* Stated problem
Format the stretch of lines from the one containing "You are a computer-use agent. The image size is (1915, 1048)." through the one containing "Uncheck the ZLP000001/12/2025" as a JSON list of strings, one string per line, skipping blank lines.

* Supplied entries
+ + + + + + +

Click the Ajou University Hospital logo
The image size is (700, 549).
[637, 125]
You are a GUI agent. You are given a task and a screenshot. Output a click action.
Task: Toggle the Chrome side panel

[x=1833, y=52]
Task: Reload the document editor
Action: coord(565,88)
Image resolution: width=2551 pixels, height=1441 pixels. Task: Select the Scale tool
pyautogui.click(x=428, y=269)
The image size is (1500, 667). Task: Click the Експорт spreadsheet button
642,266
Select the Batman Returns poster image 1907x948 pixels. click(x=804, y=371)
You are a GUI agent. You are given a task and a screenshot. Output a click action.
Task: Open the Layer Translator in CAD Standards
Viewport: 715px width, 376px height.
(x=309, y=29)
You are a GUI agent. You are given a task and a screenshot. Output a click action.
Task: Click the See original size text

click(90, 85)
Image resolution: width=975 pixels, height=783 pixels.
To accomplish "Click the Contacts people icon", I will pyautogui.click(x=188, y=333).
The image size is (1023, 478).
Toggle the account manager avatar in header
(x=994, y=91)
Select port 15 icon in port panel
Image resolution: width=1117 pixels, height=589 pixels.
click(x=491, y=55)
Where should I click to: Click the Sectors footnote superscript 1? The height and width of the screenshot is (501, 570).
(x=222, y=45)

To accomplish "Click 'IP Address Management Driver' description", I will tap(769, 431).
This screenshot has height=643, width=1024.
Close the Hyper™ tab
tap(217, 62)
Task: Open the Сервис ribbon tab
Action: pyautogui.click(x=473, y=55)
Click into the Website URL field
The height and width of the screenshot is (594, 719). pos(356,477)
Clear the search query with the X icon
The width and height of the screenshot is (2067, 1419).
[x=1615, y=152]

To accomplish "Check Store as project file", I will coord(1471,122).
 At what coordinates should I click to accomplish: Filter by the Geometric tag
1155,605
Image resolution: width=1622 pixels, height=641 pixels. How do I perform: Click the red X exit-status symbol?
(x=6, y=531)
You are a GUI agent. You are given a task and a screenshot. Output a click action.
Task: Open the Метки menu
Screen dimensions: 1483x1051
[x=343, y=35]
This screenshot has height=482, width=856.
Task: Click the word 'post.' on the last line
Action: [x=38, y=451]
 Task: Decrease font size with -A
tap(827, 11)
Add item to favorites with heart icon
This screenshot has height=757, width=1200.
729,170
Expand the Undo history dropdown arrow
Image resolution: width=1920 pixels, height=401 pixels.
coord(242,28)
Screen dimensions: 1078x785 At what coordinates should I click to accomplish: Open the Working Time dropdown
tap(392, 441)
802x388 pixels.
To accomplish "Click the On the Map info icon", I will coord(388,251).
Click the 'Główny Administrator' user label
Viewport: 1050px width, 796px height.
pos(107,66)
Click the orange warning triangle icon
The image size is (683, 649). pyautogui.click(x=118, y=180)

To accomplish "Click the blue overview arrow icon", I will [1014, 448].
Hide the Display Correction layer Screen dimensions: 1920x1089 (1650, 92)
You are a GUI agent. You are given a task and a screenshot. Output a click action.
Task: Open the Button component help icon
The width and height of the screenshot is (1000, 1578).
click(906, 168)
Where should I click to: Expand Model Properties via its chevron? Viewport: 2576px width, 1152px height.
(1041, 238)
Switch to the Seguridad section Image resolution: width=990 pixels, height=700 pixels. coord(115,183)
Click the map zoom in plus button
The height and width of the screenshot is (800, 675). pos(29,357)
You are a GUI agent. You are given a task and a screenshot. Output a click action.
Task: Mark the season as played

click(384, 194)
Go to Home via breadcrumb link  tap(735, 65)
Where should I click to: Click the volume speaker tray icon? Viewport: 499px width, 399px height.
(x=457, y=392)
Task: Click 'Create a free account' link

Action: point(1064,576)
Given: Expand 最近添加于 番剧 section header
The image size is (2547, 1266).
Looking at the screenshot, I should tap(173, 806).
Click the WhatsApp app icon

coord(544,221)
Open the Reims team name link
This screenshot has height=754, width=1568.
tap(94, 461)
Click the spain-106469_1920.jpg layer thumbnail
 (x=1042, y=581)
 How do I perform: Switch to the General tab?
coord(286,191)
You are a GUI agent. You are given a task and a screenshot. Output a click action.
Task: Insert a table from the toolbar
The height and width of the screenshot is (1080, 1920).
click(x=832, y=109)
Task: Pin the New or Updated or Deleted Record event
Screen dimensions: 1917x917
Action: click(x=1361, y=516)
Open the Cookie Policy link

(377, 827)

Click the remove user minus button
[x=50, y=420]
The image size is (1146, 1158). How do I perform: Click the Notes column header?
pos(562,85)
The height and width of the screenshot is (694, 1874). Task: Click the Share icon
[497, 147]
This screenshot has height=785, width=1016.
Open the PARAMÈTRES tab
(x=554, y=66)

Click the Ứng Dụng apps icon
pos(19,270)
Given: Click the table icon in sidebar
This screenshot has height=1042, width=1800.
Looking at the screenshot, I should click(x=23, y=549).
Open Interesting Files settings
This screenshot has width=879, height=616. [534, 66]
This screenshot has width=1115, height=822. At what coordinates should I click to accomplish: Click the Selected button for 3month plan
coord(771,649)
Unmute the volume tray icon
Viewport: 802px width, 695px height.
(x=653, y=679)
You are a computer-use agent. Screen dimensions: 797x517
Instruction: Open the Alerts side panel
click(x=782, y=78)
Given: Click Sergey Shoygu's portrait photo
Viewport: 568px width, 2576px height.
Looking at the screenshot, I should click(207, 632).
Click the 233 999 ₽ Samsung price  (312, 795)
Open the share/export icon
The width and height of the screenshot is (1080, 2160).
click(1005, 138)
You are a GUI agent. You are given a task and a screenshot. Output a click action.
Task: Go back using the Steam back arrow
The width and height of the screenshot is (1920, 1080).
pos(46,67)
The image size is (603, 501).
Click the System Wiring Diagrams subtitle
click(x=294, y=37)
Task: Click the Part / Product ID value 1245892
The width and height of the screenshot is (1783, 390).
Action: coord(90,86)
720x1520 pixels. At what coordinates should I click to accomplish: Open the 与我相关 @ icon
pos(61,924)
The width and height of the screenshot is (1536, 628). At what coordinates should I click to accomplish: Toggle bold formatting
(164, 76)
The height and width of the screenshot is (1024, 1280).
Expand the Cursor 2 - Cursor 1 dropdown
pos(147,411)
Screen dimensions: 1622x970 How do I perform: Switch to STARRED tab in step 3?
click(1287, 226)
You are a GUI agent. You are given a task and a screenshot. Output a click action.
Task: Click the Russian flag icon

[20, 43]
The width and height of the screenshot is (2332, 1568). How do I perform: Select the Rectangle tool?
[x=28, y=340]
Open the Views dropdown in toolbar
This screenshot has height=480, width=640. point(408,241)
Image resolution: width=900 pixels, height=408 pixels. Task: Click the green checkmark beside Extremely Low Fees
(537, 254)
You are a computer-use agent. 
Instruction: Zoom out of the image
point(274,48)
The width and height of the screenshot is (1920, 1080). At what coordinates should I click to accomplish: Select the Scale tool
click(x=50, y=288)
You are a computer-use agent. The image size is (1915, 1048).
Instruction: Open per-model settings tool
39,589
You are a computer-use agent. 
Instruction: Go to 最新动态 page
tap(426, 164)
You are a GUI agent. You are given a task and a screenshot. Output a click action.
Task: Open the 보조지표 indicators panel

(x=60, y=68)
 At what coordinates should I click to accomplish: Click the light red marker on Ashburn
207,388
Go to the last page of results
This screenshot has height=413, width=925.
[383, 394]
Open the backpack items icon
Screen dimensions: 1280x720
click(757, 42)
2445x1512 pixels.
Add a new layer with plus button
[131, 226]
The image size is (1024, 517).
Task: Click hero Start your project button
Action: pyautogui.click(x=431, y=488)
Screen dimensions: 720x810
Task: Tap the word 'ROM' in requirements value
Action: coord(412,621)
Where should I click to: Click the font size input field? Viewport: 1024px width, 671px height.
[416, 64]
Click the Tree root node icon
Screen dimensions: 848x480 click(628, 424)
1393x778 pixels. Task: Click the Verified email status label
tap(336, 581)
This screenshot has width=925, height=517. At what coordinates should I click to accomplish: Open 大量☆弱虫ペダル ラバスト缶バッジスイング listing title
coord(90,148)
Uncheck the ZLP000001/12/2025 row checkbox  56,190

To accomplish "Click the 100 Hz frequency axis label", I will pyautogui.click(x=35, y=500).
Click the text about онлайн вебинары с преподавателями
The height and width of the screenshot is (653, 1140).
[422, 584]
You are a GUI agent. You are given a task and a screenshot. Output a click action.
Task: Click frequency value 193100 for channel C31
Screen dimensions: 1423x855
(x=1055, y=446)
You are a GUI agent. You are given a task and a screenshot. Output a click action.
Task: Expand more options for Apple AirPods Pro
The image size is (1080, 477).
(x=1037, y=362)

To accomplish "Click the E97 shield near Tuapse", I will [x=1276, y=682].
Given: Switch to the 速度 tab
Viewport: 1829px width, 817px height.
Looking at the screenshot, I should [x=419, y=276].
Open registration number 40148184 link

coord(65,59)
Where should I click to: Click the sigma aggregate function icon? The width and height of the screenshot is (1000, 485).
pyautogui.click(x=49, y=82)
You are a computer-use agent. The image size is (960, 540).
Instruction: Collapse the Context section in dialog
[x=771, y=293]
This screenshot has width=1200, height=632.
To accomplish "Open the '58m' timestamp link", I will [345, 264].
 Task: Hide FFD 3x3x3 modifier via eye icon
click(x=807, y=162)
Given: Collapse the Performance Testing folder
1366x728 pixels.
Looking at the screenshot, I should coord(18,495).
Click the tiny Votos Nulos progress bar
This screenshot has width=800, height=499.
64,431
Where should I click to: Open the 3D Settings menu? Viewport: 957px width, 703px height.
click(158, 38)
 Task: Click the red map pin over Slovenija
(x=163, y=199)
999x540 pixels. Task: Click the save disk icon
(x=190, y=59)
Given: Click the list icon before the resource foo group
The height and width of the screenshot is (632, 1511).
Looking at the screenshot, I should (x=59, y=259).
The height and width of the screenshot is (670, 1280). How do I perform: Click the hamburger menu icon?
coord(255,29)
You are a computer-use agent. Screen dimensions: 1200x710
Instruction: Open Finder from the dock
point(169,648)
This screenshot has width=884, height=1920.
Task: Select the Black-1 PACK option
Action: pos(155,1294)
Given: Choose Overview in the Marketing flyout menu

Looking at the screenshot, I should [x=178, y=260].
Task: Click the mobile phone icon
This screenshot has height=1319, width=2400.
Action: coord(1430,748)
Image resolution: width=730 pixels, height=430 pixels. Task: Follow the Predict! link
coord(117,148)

+ + + + + + +

* Final answer
[
  "You are a computer-use agent. The image size is (1915, 1048).",
  "Instruction: Open per-model settings tool",
  "39,589",
  "You are a computer-use agent. ",
  "Instruction: Go to 最新动态 page",
  "tap(426, 164)",
  "You are a GUI agent. You are given a task and a screenshot. Output a click action.",
  "Task: Open the 보조지표 indicators panel",
  "(x=60, y=68)",
  " At what coordinates should I click to accomplish: Click the light red marker on Ashburn",
  "207,388",
  "Go to the last page of results",
  "This screenshot has height=413, width=925.",
  "[383, 394]",
  "Open the backpack items icon",
  "Screen dimensions: 1280x720",
  "click(757, 42)",
  "2445x1512 pixels.",
  "Add a new layer with plus button",
  "[131, 226]",
  "The image size is (1024, 517).",
  "Task: Click hero Start your project button",
  "Action: pyautogui.click(x=431, y=488)",
  "Screen dimensions: 720x810",
  "Task: Tap the word 'ROM' in requirements value",
  "Action: coord(412,621)",
  "Where should I click to: Click the font size input field? Viewport: 1024px width, 671px height.",
  "[416, 64]",
  "Click the Tree root node icon",
  "Screen dimensions: 848x480 click(628, 424)",
  "1393x778 pixels. Task: Click the Verified email status label",
  "tap(336, 581)",
  "This screenshot has width=925, height=517. At what coordinates should I click to accomplish: Open 大量☆弱虫ペダル ラバスト缶バッジスイング listing title",
  "coord(90,148)",
  "Uncheck the ZLP000001/12/2025 row checkbox  56,190"
]